Mandiant: News Corp Cyberattack Likely Tied to China

News Corp says it was targeted by a cyberattack that it believes had the goal of gathering intelligence to benefit China. The Wall Street Journal and New York Post are among News Corp’s publications.

News Corp disclosed the cyberattack in a Securities and Exchange Commission (SEC) filing. It discovered the attack last month.

“The company’s preliminary analysis indicates that foreign government involvement may be associated with this activity, and that data was taken,” it said.

News Corp said the hack didn’t affect customer and financial data.

“The company is remediating the issue, and to date has not experienced any related interruptions to its business operations or systems,” it said.

At this time, News Corp is unable to estimate the expenses it will incur in connection with its investigation and remediation efforts.

Mandiant Working with News Corp

News Corp hired Mandiant to look at the incident. David Wong is Mandiant‘s vice president of consulting.

Mandiant’s David Wong

“Mandiant assesses that those behind this activity have a China nexus, and we believe they are likely involved in espionage activities to collect intelligence to benefit China’s interests.” he said.

According to the Wall Street Journal, the hack affected a number of publications and business units. That includes the Journal and its parent Dow Jones, the New York Post, the company’s U.K. news operation and its headquarters. The hack accessed emails and documents of some employees, including journalists.

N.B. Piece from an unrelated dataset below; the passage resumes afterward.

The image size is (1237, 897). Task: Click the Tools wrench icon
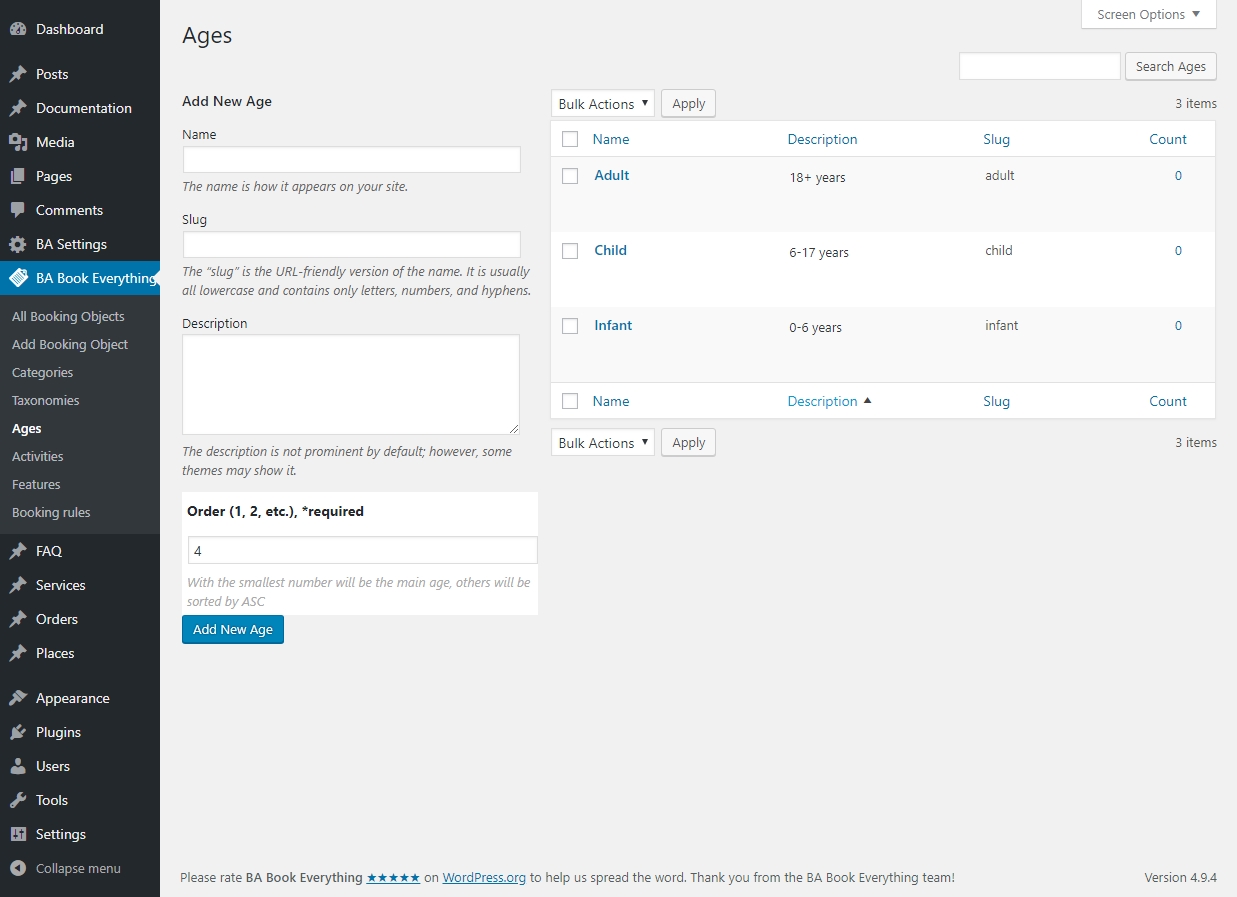[x=18, y=800]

Tim Erlin is vice president of strategy at Tripwire. He said the information shared by News Corp and Mandiant likely isn’t the full story.

Tripwire’s Tim Erlin

“Cyberattack attribution is extremely difficult, and while the casual reader may draw the conclusion here that China is responsible, which may be true, it’s worth noting the language that Mandiant uses,” he said. “The statement does not go as far as pointing to the Chinese government directly. The term ‘China nexus’ and the phrase ‘benefit China’s interests’ are both ways of softening the conclusion. In these types of reports, language matters.”

On its surface, this seems like the kind of incident the newly formed Cyber Safety Review Board might investigate, Erlin said. This might be a test of the effectiveness of that effort. However, given the international nature of News Corp, it will also test how that board addressed the inherently different borders that apply to cybersecurity.

Reporters’ Materials Mined for Intelligence

Paul Farrington is Glasswall‘s chief product officer.

“Cyber has joined land, sea and air to become the fourth conflict theater,” he said. “From a risk/reward perspective, it’s a theater of operations that offers a lot of advantages.”

Cybercriminals can carry out attacks with few or no repercussions, yet have devastating practical consequences, Farrington said.

“Attackers are not waging war or committing acts of aggression in the traditional sense,” he said. “And there are as yet few examples where attacks have caused human casualties. However, each incident adds to the underlying tension and suspicion that exists on the international stage.”

Politically motivated cybercriminals mine reporters’ materials for intelligence, Farrington said. That’s because reporters often speak to confidential sources and gather important information on world events.

“As the weaponization of information technology escalates at an alarming rate, organizations must significantly improve their ability to proactively identify and defend against attacks, irrespective of their source and motivation,” he said.